V- and P-type Ca2+-stimulated ATPases in a calcifying strain of Pleurochrysis sp. (Haptophyceae)

Abstract

Coccolithophorids are marine unicellular algae characterized by their ability to carry out controlled, subcellular calcification. The biochemical and kinetic features of membrane-bound Ca2+-stimulated ATPases have been examined. Membranes and organelles from axenic cultures of Pleurochrysis sp. (CCMP299) were isolated by means of sucrose density centrifugation. High levels of Ca2+-stimulated ATPase were detected in chloroplasts, Golgi apparatus, plasma membrane, and coccolith vesicles. The sensitivity of the enzyme activity in the organelles and membranes was assessed with pharmacologic agents that are known to be specific for the several isoforms of Ca2+-stimulated ATPase. The Ca2+-stimulated ATPase activity in the Golgi and coccolith vesicle preparations was sensitive to nitrate, thiocyanate, and sodium azide and insensitive to vanadate, cyclopiazonic acid, and thapsigargin. ATP-dependent H+ movement, but not 45Ca2+ transport, across the coccolith vesicle was demonstrated.

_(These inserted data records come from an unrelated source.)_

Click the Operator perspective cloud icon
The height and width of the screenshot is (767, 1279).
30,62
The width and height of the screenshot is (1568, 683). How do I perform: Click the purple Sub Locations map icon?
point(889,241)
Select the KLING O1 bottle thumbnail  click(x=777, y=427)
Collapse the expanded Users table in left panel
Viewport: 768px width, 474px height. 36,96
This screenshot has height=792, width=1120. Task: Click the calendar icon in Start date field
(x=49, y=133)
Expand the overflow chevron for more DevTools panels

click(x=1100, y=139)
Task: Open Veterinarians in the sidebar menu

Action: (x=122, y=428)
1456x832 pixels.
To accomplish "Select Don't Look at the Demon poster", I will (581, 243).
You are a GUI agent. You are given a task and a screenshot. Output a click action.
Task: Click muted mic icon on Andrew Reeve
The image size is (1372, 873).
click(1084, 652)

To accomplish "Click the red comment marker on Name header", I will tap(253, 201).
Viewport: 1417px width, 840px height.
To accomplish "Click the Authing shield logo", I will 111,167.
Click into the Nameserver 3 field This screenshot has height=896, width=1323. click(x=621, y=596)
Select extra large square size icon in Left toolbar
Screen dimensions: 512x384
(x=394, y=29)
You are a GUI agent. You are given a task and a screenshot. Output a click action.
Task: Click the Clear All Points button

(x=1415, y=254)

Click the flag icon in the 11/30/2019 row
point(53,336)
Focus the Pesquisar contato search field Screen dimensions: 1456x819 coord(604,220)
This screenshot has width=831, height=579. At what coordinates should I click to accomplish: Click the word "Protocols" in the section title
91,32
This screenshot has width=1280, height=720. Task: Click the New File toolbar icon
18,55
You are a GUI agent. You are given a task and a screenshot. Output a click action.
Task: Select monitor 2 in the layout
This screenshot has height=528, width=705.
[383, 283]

The Ca2+ stimulated ATPase in the plasma membrane preparation was sensitive to vanadate. ATP-dependent, vanadate-sensitive efflux of 45Ca2+ was demonstrated for microsomal material derived from gradient-isolated plasma membrane. Polypeptides from isolated Golgi and coccolith vesicle preparations cross-reacted to an antibody raised against a subunit of the oat root proton pump, whereas polypeptides from the chloroplast preparations did not cross-react. These findings show that a V-type Ca2+-stimulated ATPase is located on the coccolith vesicle membrane and a P-type Ca2+-stimulated ATPase is located on the plasma membrane.